Extract to read:
------

The figure generated here is similar to the one used in the "Bitcoin in BigQuery: Blockchain Analytics on Public Data" blog post by Allen Day and Colin Bookman.


In [83]:
## purchase address
hanyecz = "1XPTgDRhN8RFnzniWCddobD9iKZatrvH4"

We use the library networkx below to visualize a network of transactions following the pizza purchase by up to 2 degrees (As noted here, our code may return a deeper graph than the target depth if there are repeated transactions from wallet a to b or or self transactions (a -> a)).

Hanyecz's payment address is depicted as a red circle while other addresses are blue circles. Arrowheads indicate direction of Bitcoin flow following the pizza purchase transaction. Stroke width is approximately proportional to the amount of Bitcoin moving between addresses.


In [84]:
import networkx as nx
import matplotlib.pyplot as plt

In [111]:
graph = nx.from_pandas_edgelist(total_flows,
  source = "input_key",
  target = "output_key",
  create_using = nx.DiGraph())

pos = nx.kamada_kawai_layout(graph)

In [112]:
## color the hanyecz red and the rest of the nodes blue
node_colors = list(map(lambda x: "red" if x == hanyecz else "blue", graph.nodes))

------

Listed entries:
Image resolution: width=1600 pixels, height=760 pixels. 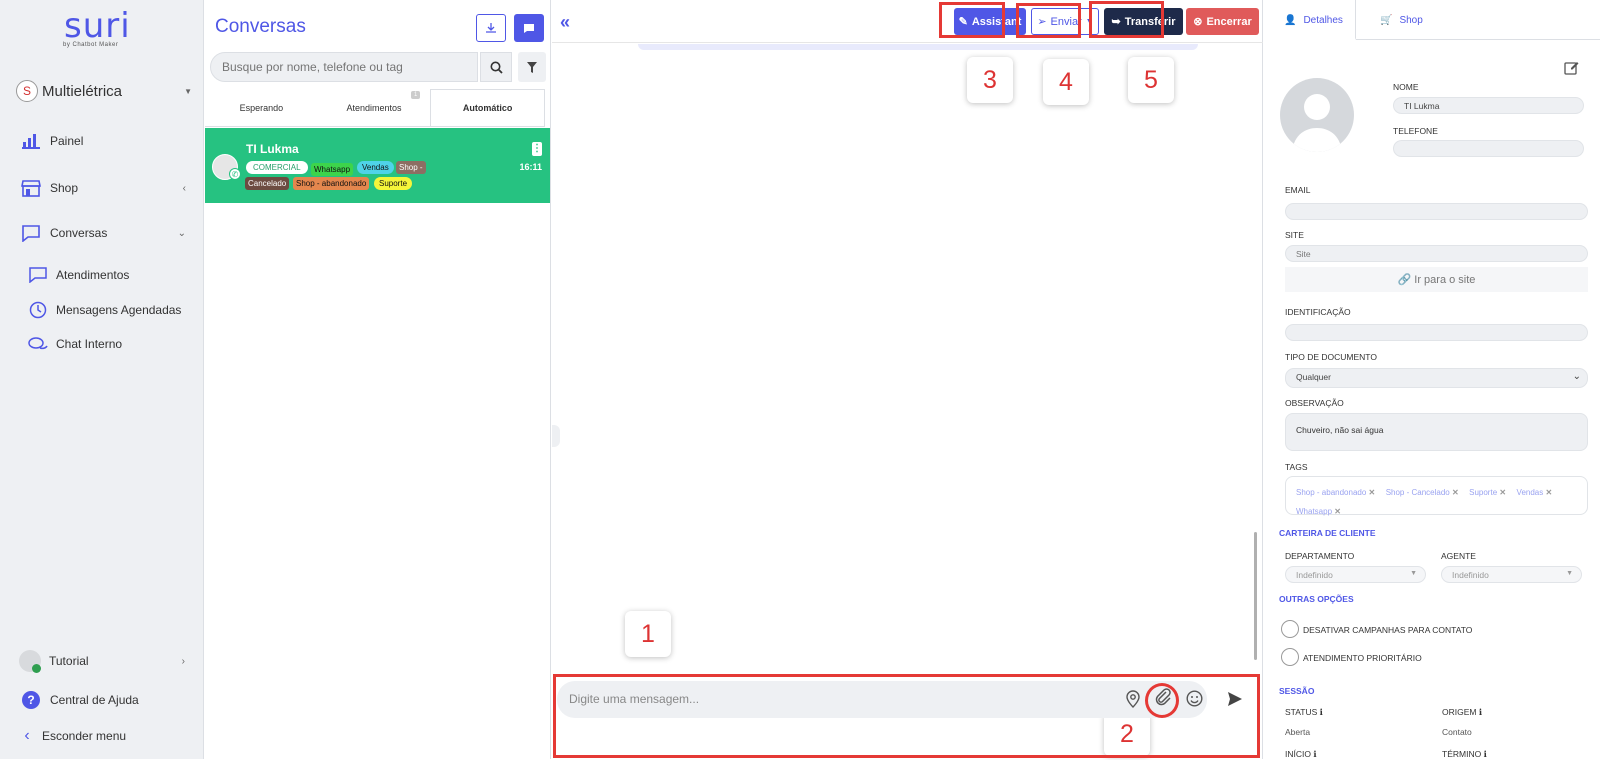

------

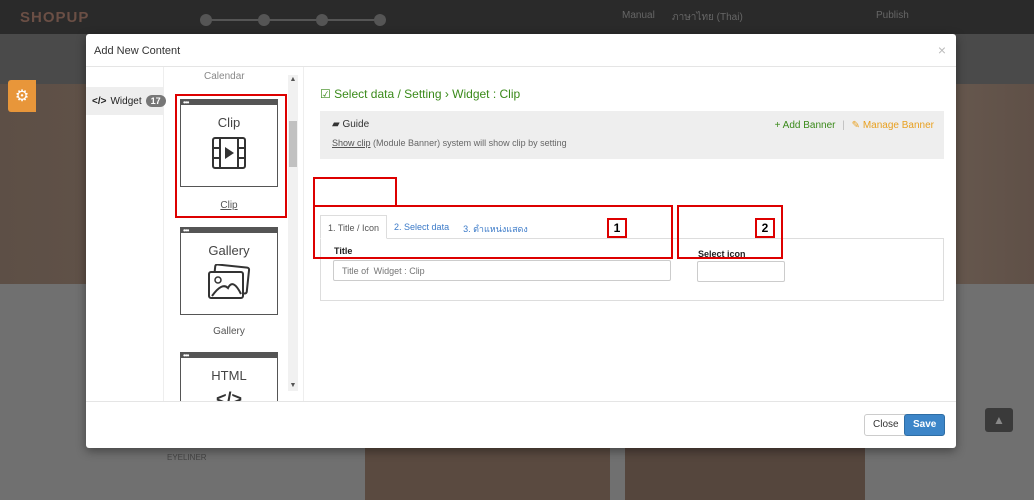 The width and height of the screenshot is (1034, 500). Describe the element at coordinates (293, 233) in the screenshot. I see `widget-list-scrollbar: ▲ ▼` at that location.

------

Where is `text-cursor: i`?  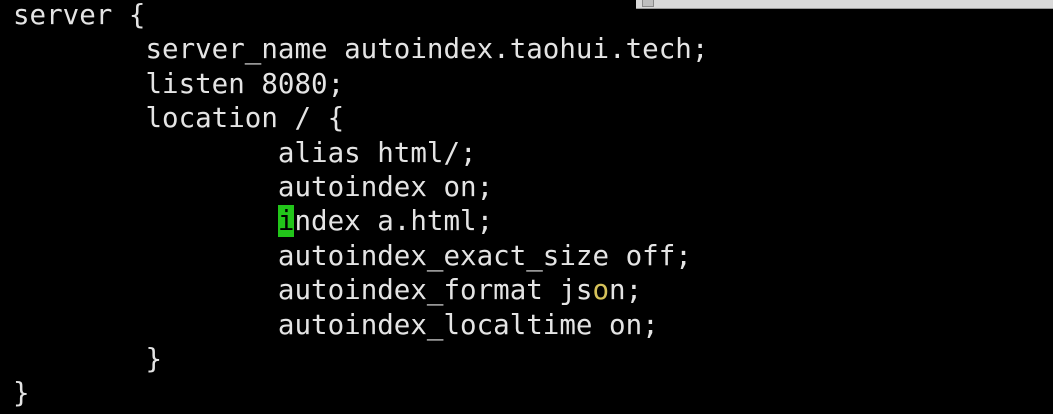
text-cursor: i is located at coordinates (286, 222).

------

Tasks and exercises:
• a. Answer these about the Bitcoin network text, one per line:
(i) What color marks Hanyecz's payment address?
(ii) Which library draws the network?
(iii) What does stroke width roughly match?
• b. Copy the Bitcoin network text starting at "Hanyecz's payment address" and ending at "moving between addresses.".
• c. Carry on the Bitcoin network text from its last line.
The material above stands apart from the Bitcoin network text.

Outputs by task:
• a.
(i) Red (a red circle).
(ii) networkx.
(iii) The amount of Bitcoin moving between addresses.

• b.
Hanyecz's payment address is depicted as a red circle while other addresses are blue circles. Arrowheads indicate direction of Bitcoin flow following the pizza purchase transaction. Stroke width is approximately proportional to the amount of Bitcoin moving between addresses.

• c.
In [113]:
## calculate width based on satoshis
satoshi_stats = total_flows.describe()['satoshis']
def get_width(x, stats):
    if x < stats['25%']:
        return 1
    elif x >= stats['25%'] and x < stats['50%']:
        return 2
    elif x >= stats['50%'] and x < stats['75%']:
        return 3
    else:
        return 4
edge_widths = total_flows['satoshis'].apply(lambda x: get_width(x, satoshi_stats))

In [114]:
f = plt.figure()
nx.draw_networkx(graph, pos,
  with_labels = False,
  alpha = 0.5,
  node_size = 150,
  node_color = node_colors,
  width = edge_widths / 4,
  arrowsize = 20,
  ax=f.add_subplot(111))
plt.title("BTC inputs upstream of pizza purchase address (red)")
plt.axis('off')
f.savefig("graph.png")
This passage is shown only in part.